Ring rose to prominence on the strength of its video doorbells, which were far and away the best devices of their kind for years. Privacy advocates have kept a close eye on Ring ever since it admitted human employees previously had unfettered access to wide swaths of user video. Ring’s laissez-faire attitude manifested again when it began working with police to promote Ring products and encourage users to provide video to investigators in its Neighbors app.
To use Ring’s admittedly excellent cameras, you need to install the app on a mobile device. The EFF had to poke and prod the app to learn its secrets, but it finally managed to observe the https data the app sends as you use it. The EFF says Ring’s app beams personally identifiable information to four different companies: Facebook, branch.io, Mixpanel, and AppsFlyer. Not only are some of these firms getting an unreasonable amount of data, but they’re also not all listed on Ring’s privacy disclosures.
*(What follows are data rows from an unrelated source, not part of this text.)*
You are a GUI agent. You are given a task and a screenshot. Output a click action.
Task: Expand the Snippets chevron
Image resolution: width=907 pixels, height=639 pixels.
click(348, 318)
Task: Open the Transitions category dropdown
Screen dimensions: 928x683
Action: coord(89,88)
Almost every app has trackers of some sort that evaluate how people use them, but the EFF says Ring’s use of trackers is out of step with other smart home companies. Through Facebook’s Graph API, the app sends data like when you open the app, your time zone, device model, and a unique identifier. Branch gets your IP address, device model, and a few unique identifiers. AppsFlyer seems mostly focused on tracking when and how you installed the Ring app, which isn’t excessively personal. However, it also gets the current state of sensors on your phone like the accelerometer and gyroscope.
The EFF cites the tracker from analytics firm MixPanel as the most troubling. This company gets your email, full name, device model, Bluetooth status, and even the number of Ring devices attached to your account and where they are. User experience metrics are an important part of mobile development, but there’s no reason a third-party needs this kind of data.
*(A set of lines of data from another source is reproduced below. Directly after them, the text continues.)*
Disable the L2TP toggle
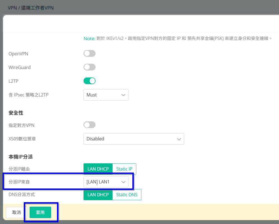Screen dimensions: 279x224 point(89,81)
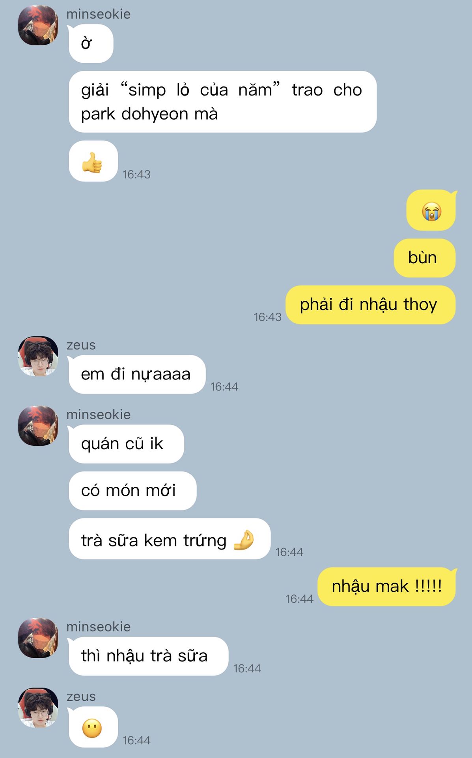
Task: Select the "nhậu mak !!!!!" message bubble
Action: 387,587
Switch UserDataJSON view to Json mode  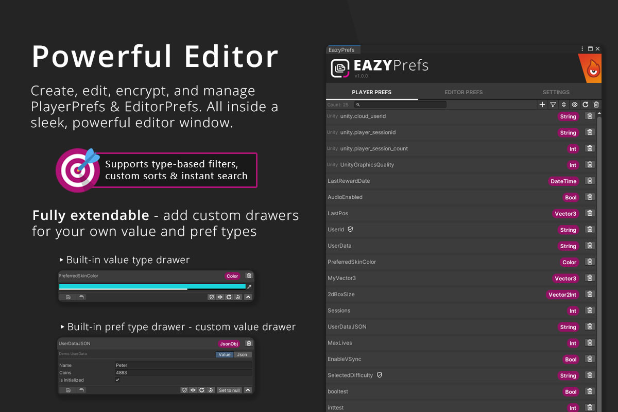tap(242, 354)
We’ve reached out to Ring for comment, but the company has not replied at this time. We will update with a statement when and if we have one.
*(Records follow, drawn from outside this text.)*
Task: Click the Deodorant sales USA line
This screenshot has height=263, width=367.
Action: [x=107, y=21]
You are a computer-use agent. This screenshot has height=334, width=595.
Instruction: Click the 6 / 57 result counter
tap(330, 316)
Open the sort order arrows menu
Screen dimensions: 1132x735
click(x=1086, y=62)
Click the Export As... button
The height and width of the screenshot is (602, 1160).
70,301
Update: Ring has provided a response, which you can see below. It boils down to, “trust us.”
Like many companies, Ring uses third-party service providers to evaluate the use of our mobile app, which helps us improve features, optimize the customer experience, and evaluate the effectiveness of our marketing. Ring ensures that service providers’ use of the data provided is contractually limited to appropriate purposes such as performing these services on our behalf and not for other purposes.